RE: BOCU-1, SCSU, etc. from Brian Smith on 2008-01-27 (public-html-comments@w3.org from January 2008)

From: Brian Smith <brian@briansmith.org>
Date: Sun, 27 Jan 2008 10:12:06 -0800
To: <public-html-comments@w3.org>
Message-ID: <001801c86110$23a07b30$0401a8c0@T60>
Henri Sivonen wrote:
> Brian Smith wrote:
> > Henri Sivonen wrote:
> > UTF-8 is only efficient for European languages. For non-European 
> > languages, BOCU and SCSU offer a significant savings:
> > http://unicode.org/notes/tn6/tn6-1.html. UTF-8's design forces the 
> > people of the world with the least money to use the most network 
> > bandwidth and storage space.
> 
> It's a common mistake to compare compactness of 
> Unicode-specific compression schemes against uncompressed 
> UTF-8. Encoding HTML5 as
> UTF-8 and compressing the result using gzip on the HTTP layer 
> already works and is backwards-compatible.
> 
> BOCU-1 and SCSU are not supported by current browsers, so 
> even if support were added in the future, using them would 
> force the people with the least money to upgrade their 
> systems the soonest (presumably at non-trivial cost).

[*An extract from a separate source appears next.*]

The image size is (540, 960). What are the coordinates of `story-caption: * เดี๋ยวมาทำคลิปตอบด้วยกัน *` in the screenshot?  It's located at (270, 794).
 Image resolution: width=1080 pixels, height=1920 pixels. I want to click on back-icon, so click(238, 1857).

Restrictions on the encoding of non-European languages is not something
that should be decided by people in Europe and the Americas. Since all
the WHATWG members are European or American, and the W3C HTML 5 working
group is almost entirely comprised of Westerners, the users of
non-European languages are not being adequately represented. It seems
the best that we can do is to avoid making arguments about the
compactness of UTF-8 that only apply to our languages. In particular, we
cannot argue that UTF-8 has any compactness advantage because that is
something that is not generally true.

> >> In some cases UTF-32 might be preferable in RAM. UTF-32 is never 
> >> preferable as an encoding for transferring over the network. HTML5 
> >> encoded as UTF-8 is *always* more compact than the same document 
> >> encoded as UTF-16 or UTF-32 regardless of the script of 
> the content.
> >
> > UTF-8 is significantly less compact than SCSU/BOCU for most peoples'
> > native languages.
> 
> For such arguments, gzip should always be considered and the 
> compatibility benefits of UTF-8 + gzip be appreciated.

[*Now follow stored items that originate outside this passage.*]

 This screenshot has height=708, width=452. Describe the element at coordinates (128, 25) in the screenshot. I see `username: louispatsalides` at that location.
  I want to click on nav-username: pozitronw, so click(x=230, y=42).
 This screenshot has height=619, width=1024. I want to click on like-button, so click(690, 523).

I agree. But, if some group of users prefers to use a Unicode encoding
optimized for their language, instead of GZIP, then that is their
prerogative. At the very least, the part of the specification that
recommends against using encodings optimized for Asian languages should
be reviewed/written by the people most directly affected by it.

Right now, there are a lot of systems where it is cheaper/faster to
implement SCSU-like encodings than it is to implement UTF-8+gzip,
because gzip is expensive. J2ME is one example that is currently widely
deployed.

XML has been very successful in how it has handled encodings. Any
statements that go restrict what the XML 1.0 specification says are
unwarranted. The specification just needs to recommend UTF-8 because it
is the most interoperable Unicode-capable encoding we have today. 

- Brian
Received on Sunday, 27 January 2008 18:12:19 UTC